Helena Legido-Quigley (born 1977) is a Spanish public health researcher who is an associate professor in Health Systems at Saw Swee Hock School of Public Health at the National University of Singapore. She serves as an associate fellow of Chatham House and is a member of the Council of the World Economic Forum. She is editor-in-chief of BMJ Public Health and Elsevier's Journal of Migration and Health.

== Early life and education ==
Legido-Quigley is one of five daughters. She grew up in Barcelona. Legido-Quigley started her undergraduate studies in the Department of Sociology at the University of Barcelona. She moved to the United Kingdom and continued her bachelor's degree at the University of Reading. After graduating, Legido-Quigley started a master's course in social policy at the University of Edinburgh. In the early 2000s Legido-Quigley volunteered in South Africa, where she worked to support maternal health. She has said that this experience inspired her to work in global health. On her return to the United Kingdom, Legido-Quigley started a doctoral degree at the London School of Hygiene & Tropical Medicine under the supervision of Martin McKee. As part of her research, she analysed the impact of austerity on the health of people in Spain. At the LSHTM she worked with Peter Piot, then Director of the London School of Hygiene & Tropical Medicine, to understand the policy impacts of public health research.

== Research and career ==
In 2002 Legido-Quigley joined the University of Manchester Institute for Development Policy and Management. She returned to the London School of Hygiene & Tropical Medicine in 2004, where she worked as a research fellow in the Department of Health Services. In 2012 she was appointed a Lecturer in Global Health. Legido-Quigley joined the Saw Swee Hock School of Public Health in Singapore as an associate professor.

In addition to her academic work, Legido-Quigley is a member of the Council of the World Economic Forum and the Commission for Universal Health convened by Chatham House since 2022.

Legido-Quigley has argued that the barriers that migrants face to accessing healthcare are detrimental to their host countries, and called for governments to enhance their healthcare systems rather than turning people in need away.

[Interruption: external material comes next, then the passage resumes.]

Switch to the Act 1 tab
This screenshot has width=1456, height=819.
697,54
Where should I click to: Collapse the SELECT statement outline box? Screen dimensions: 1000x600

In 2019 Legido-Quigley analysed the gender and ethnic diversity of public health universities. As part of her analysis, she found that whilst across all levels of academic positions the proportion of men and women were equal, men were overrepresented in senior positions and women overrepresented in junior positions. She found that ethnic minorities were considerably less likely to progress through an academic career than their white counterparts.

=== Leadership on coronavirus disease ===
During the COVID-19 pandemic, Legido-Quigley contributed to and analysed the global public health response to coronavirus disease, and made use of social media to share information with the public. She has said that she was impressed by how quickly Singapore responded to SARS-CoV-2, which was likely informed by their experiences with the SARS epidemic years before. Singapore's healthcare inequality was highlighted when a second wave of infections hit the island, spread by migrant workers. Legido-Quigley worked to analyse the public health responses of different countries, looking to establish best practise and better inform future strategies. She has said that austerity and long-term underinvestment in health services has drained the ability of healthcare systems to respond to SARS-CoV-2. Writing in The Lancet, Legido-Quigley analysed the building blocks of effective healthcare systems; and said that they included governance, financing, delivery, health workers and information. She said that to contain outbreaks of SARS-CoV-2, governments would have to invest in testing, hospitals and their health workers. She called for more clear guidance from the European Union on how to count the number of people who die of coronavirus disease, as not all nations were using the same methodology, making comparisons of the public health response difficult. Legido-Quigley was also involved with analysis of the economic impacts of the COVID-19 pandemic in Asia and Europe.

She serves as editor-in-chief of Elsevier's Journal of Migration and Health.

== Selected publications ==
- Piot, Peter. Abdool Karim, Salim S. Hecht, Robert. Legido-Quigley, Helena. Buse, Kent. Stover, John. Resch, Stephen. Ryckman, Theresa. Møgedal, Sigrun. Dybul, Mark. Goosby, Eric. Watts, Charlotte. Kilonzo, Nduku. McManus, Joanne. Sidibé, Michel.. "Defeating AIDS--advancing global health."
- "Assuring the quality of health care in the European Union: a case for action" (2008)
- Legido-Quigley, Helena (2013). "Will austerity cuts dismantle the Spanish healthcare system?"